Descriptive analyses
Descriptive and time series analyses were conducted in R (R Core Team, 2022) using packages plyr (Wickham, 2011), tidyverse (Wickham, 2017), DescTools (Signorell et al., 2019), lubridate (Grolemund & Wickham, 2011), irr (Gamer, Lemon, Gamer, Robinson, & Kendall’s, 2012), and tseries (Trapletti & Hornik, 2016).
Frequency distributions and descriptive statistics were generated to describe sampling effort for JEV sero-surveillance (IgG and IgM antibody testing) by pig age group and district throughout the study period. Frequency distributions and descriptive statistics were generated to explore temporal and spatial patterns in aggregated (monthly and annually) IgM seroprevalence (all age groups combined), and IgG seroprevalence in each age group then in all age groups combined.

# RECORDS SHOWN
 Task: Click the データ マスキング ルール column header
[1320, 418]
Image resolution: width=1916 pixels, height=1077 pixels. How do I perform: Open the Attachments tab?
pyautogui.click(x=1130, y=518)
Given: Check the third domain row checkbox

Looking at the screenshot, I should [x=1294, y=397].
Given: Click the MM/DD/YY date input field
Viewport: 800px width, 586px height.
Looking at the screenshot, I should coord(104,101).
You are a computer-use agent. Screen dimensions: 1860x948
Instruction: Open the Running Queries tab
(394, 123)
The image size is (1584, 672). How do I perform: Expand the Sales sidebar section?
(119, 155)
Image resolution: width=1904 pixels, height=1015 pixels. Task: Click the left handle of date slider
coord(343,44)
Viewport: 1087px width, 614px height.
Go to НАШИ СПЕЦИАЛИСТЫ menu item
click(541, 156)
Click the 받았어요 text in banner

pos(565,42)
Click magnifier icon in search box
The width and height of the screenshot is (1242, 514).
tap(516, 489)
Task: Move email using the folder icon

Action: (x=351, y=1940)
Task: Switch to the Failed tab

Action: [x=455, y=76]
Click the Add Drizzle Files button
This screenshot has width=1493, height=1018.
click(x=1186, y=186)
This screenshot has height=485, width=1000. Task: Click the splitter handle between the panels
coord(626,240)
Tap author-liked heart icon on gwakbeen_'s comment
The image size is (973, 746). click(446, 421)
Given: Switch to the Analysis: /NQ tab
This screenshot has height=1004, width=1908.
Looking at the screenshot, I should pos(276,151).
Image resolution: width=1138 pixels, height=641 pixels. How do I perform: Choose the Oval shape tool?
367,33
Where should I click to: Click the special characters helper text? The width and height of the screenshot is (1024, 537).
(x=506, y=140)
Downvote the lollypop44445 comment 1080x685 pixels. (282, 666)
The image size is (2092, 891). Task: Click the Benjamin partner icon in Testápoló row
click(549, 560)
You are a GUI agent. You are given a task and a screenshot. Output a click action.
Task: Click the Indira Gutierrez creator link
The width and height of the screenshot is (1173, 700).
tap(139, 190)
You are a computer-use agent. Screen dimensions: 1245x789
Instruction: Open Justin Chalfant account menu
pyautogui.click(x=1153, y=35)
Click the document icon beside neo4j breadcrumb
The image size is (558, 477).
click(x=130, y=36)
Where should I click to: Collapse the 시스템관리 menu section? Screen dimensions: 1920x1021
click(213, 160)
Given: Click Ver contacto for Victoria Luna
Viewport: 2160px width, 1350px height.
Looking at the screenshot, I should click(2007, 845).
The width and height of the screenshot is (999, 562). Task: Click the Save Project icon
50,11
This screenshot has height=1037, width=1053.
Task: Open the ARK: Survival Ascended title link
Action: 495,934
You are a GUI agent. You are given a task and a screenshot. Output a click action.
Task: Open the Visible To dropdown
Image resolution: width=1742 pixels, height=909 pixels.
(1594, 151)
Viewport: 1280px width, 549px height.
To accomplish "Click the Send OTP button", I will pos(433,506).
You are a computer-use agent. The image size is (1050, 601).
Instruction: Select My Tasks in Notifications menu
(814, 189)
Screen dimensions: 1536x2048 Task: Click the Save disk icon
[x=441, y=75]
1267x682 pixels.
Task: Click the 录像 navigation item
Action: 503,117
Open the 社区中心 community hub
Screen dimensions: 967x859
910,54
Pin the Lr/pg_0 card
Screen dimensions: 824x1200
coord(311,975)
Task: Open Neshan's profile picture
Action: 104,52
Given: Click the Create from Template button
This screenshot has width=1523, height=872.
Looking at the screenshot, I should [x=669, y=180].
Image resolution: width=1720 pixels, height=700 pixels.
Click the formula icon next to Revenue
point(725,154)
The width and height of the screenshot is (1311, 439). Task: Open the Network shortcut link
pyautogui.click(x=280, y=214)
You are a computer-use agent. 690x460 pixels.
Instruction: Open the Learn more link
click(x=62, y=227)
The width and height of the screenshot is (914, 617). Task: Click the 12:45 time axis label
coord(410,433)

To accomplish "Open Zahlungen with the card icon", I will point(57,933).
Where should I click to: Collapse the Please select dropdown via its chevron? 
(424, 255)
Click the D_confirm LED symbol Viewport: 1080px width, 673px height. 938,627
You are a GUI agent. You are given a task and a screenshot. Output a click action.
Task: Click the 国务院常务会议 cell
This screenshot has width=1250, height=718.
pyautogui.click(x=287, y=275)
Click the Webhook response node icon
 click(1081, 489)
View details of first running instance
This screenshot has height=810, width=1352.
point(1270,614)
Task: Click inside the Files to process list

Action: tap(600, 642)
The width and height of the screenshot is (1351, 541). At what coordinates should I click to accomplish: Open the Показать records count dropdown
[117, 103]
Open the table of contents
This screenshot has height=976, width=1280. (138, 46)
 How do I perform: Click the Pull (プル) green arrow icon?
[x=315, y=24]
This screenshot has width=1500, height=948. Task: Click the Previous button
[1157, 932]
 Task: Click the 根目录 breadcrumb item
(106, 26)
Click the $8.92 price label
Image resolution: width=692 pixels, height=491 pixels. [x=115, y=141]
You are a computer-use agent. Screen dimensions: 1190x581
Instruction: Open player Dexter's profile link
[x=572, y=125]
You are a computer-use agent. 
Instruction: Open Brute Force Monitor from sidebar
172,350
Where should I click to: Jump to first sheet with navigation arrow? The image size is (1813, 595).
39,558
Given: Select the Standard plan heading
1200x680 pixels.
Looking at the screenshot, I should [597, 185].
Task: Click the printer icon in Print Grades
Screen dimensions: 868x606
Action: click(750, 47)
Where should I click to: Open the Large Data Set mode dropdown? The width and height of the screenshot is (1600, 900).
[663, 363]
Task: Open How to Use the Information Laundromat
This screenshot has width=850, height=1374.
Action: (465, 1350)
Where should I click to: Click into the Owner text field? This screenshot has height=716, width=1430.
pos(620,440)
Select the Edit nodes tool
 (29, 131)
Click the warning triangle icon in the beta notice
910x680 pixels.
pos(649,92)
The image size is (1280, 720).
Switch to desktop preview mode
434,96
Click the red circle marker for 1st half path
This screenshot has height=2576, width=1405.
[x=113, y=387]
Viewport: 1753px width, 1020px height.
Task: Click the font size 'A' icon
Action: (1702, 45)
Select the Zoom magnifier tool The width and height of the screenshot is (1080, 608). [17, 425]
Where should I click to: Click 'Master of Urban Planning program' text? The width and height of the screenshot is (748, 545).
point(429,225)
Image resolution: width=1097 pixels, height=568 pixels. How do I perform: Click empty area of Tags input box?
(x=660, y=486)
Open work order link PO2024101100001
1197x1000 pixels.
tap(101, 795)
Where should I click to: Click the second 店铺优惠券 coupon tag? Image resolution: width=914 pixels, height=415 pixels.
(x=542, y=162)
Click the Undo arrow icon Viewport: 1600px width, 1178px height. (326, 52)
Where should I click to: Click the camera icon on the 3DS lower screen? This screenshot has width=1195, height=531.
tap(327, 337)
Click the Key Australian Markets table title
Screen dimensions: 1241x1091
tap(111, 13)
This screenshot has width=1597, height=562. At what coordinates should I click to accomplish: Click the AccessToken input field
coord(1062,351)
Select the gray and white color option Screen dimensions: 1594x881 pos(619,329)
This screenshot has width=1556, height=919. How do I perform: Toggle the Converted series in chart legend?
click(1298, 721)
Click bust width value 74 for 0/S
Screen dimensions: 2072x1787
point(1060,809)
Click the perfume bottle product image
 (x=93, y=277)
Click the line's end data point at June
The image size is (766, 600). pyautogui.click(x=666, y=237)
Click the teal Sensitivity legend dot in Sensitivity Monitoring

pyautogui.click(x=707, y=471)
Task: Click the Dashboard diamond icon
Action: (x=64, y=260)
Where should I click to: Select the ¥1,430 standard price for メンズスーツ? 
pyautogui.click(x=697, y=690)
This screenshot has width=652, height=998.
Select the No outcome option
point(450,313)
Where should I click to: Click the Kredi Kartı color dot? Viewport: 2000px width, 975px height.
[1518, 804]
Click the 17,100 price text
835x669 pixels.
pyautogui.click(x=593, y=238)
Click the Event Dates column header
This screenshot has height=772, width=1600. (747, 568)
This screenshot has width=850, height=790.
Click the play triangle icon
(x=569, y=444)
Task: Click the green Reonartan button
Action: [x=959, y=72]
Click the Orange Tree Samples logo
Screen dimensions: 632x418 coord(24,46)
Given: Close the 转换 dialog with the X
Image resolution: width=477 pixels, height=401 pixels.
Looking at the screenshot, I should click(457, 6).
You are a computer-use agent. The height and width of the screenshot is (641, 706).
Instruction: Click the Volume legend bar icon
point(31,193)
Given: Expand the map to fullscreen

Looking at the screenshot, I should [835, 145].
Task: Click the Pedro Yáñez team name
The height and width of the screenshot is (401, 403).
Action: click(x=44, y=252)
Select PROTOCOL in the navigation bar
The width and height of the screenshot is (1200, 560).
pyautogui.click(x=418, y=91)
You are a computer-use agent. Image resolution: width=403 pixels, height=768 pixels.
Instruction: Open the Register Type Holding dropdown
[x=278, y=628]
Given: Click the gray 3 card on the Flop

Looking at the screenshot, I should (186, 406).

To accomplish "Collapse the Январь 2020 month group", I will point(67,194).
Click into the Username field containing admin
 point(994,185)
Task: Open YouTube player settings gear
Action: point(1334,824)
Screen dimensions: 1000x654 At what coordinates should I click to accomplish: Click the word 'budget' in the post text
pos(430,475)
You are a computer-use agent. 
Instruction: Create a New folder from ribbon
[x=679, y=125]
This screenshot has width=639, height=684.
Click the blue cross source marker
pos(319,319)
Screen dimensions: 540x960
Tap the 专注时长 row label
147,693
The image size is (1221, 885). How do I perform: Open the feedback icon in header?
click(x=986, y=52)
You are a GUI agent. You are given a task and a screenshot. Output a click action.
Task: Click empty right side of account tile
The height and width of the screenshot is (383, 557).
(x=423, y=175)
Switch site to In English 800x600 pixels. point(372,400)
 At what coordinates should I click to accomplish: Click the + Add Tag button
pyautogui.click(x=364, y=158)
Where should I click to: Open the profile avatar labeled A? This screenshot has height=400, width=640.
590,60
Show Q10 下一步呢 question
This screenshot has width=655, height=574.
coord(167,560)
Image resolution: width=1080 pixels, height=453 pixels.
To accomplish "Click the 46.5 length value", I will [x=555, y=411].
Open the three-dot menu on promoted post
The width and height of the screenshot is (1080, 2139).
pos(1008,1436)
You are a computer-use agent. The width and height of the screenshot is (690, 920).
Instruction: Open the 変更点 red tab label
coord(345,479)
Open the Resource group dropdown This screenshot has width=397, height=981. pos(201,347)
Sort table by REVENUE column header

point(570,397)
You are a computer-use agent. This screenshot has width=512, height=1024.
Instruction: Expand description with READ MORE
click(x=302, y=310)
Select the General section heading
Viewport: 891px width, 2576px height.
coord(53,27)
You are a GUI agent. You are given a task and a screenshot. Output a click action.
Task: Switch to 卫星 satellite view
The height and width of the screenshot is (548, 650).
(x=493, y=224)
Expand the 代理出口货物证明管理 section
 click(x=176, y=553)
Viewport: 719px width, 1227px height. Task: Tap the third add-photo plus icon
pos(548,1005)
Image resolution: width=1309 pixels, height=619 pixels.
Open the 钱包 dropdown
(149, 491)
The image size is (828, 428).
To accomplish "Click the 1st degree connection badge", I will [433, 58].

# TASK
Continue the descriptive analyses text on Japanese encephalitis virus seroprevalence in pigs, starting after its last sentence.

# TASK RESULT
Apparent seroprevalence was adjusted to true seroprevalence to account for imperfect test specificity and sensitivity (Rogan & Gladen, 1978) with 95% confidence intervals according to Blaker’s method (Blaker, 2000) in the R package, epi-R (Stevenson et al., 2017). Linear regression was used to quantify the secular trend and seasonality, followed by time series decomposition to visualize temporal components including trend, seasonality (annual cyclical variation), and the remainder, or random, component that could not be accounted for by trend or cyclical variation. A heat plot (function ‘geom_tile’ in R package ggplot2; Wickham (2009)) was generated to visualise the rolling mean of quarterly IgG seroprevalence (the mean IgG seroprevalence across current, prior and subsequent quarters) by district throughout the study period.